The virus of mumps is an airborne virus, which means that it spreads quickly between children and adults unless they have been vaccinated. Mumps is a common childhood illness. Your baby is protected from mumps when he/she has already has this infection or has been vaccinated on time.
Although mumps seldom cause complications, the virus can still be dangerous. It results in the inflammation of the brain or the spinal cord or the pancreas or loss of hearing. The most common complication is the inflammation of the testes, which, in rare cases, can cause infertility. In women, it can cause inflammation of the ovaries, but it is not related to sterility.
Below are a few preventative steps that can be taken at home to prevent mumps:
- Following simple hygienic rules (e.g. washing hands) will protect you and your family from catching the bug.
- Always clean with disinfectants, like bleach-containing domestic cleaning stuff, and ventilate your baby's room properly.
- Change the bedding and clothes of your baby regularly, and do not store it for a long time before washing it in the washing machine.
- Wash and wipe up all surfaces and toys in your house and steam all the dishes and cutlery you use daily to feed your baby.
- Do not let your baby play with things that may have been exposed to the virus or people who are still recovering from mumps (before 7-8 days since the saliva glands got swollen).
- Immunize your baby with vitamins C and E, herbal tea with rosehip, and elecampane but discuss it with your GP first.
- Always check with your nurse or doctor how common mumps is in the country you're planning to travel to with your little one. Have your baby vaccinated if it's necessary.
- Finally, there is nothing more reliable than MMR vaccination (measles, mumps, and rubella).
What is the schedule of the vaccination for mumps?
The vaccination with MMR is carried out in two stages (two doses):
- The first shot is carried out between 12 and 15 months, provided there are no contraindication for the immunization.
- The second shot is conducted between 4-6 years or 11-12 years.
Those who were immunized only with one dose of MMR (born late 1980 to early 1990) should have the second shot of MMR as their immunity to mumps with one dose is not considered to be efficient. These people might be working in educational and health services, thus might be exposed to the virus and contract mumps consequently.

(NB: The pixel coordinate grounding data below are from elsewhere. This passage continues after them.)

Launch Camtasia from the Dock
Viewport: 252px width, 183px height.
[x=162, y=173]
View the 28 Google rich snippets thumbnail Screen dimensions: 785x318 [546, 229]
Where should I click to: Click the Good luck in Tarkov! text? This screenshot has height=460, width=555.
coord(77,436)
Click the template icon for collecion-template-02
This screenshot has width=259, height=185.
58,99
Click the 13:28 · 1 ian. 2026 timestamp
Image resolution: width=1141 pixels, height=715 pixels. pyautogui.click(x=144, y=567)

What if my baby has not been vaccinated for mumps and was exposed to the virus?
First of all, report the case to the day care where your child attends and all the mothers whose children might be in close contact with yours. Do this immediately right before the symptoms develop. Then call your GP and discuss further tactics according to your baby's medical records.
If your baby had been vaccinated just once before the case, then the vaccination with the second dose of MMR after the exposure to the virus is a good protection for the disease and it's not harmful at all.
Also, it doesn't automatically follow that anyone who had a contact with an infected person will immediately suffer from mumps.
If, unfortunately, you come down with mumps while pregnant, which is very unusual, you are not allowed to get an MMR shot.
If your baby has already come down with mumps, he/she is not going to suffer from it again.
What should I do if I think my baby has developed mumps?
It is common for a child to get mumps especially if the child has not been vaccinated. Children can easily catch mumps by being around an infected person or touching something that has virus on it. For example, children can catch mumps from being exposed to the cough of an infected person, or if they play with toys that have been touched by an infected person. The child can bring the toy near the mouth or nose and get infected with the virus.
Take your child immediately to the doctor. The doctors are expected to report even the mildest cases of mumps to the health care department to control the spread of the disease. There's also a chance that the swelling might be caused by other bacterial or viral infection, so the decision should be better left for the doctor to diagnose.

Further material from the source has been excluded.